24.19 – Platão e quem deveria ser “a medida de todas as coisas”.

 

Afirma Gilbert Romeyer-Dherbey:

 

O agnosticismo de Protágoras é talvez disto resultante, o ponto neutro entre os dois discursos opostos que, a propósito dos deuses, se confrontam, o da crença e o da descrença. Se os dois discursos aqui se anulam em vez de deixar um sobrepor-se ao outro, é porque se trata do domínio do invisível e do escondido; o sofista guarda a sua resposta, ou adia-a, na impossibilidade de poder levar a cabo uma fenomenologia do divino, ou de querer elaborar uma teologia do obscuro. Em todo o caso, este agnosticismo prepara e permite o momento seguinte do pensamento de Protágoras, a afirmação do homem-medida: se os deuses não se deixam afirmar, então fica o homem.
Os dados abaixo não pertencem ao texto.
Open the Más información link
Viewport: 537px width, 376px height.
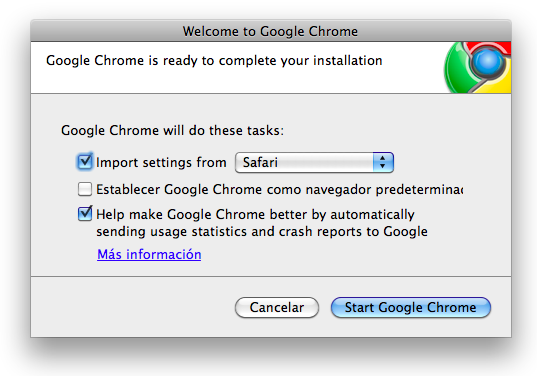pos(149,254)
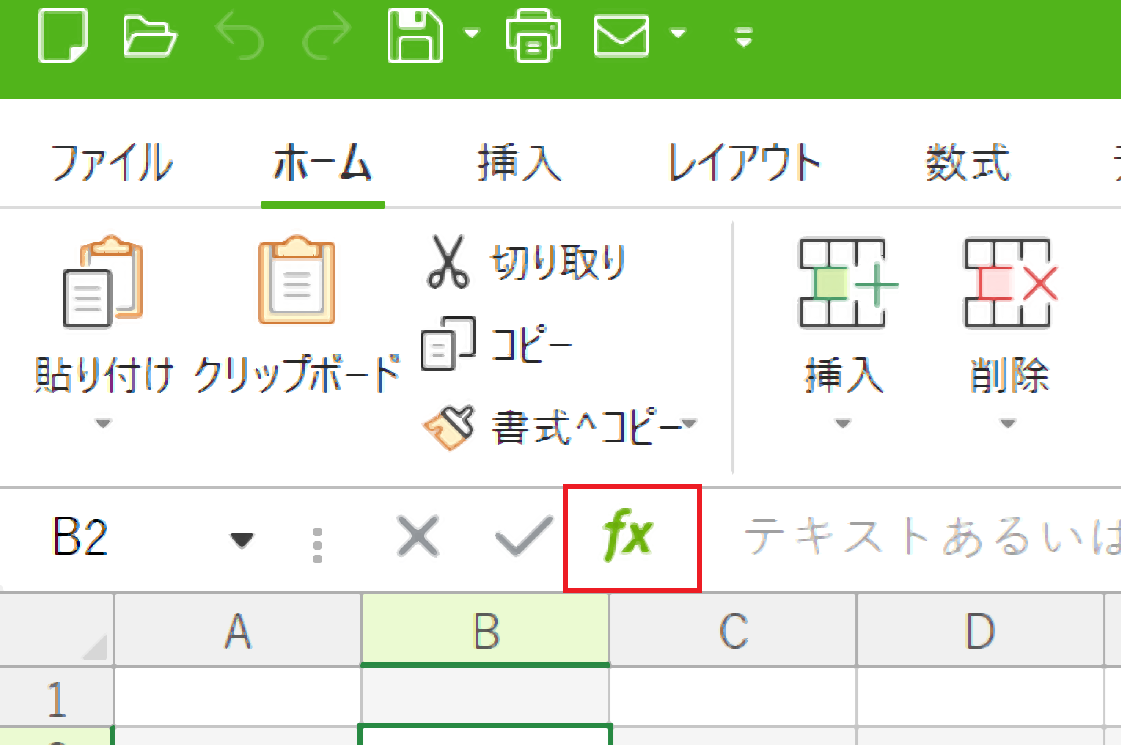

A prova está em que Platão, nas Leis, substituirá a fórmula protagórica de ánthropos métron por esta: “o deus é a medida de todas as coisas.” [Osório diz: Platão joga a toalha!]

 

Protágoras prepara, assim, pela negação de todo o recurso ao absoluto, um humanismo radical. (Fonte: Os sofistas, Gilbert Romeyer-Dherbey, tradução João Amado, Edições 70, Lisboa, 1999, p. 20-21).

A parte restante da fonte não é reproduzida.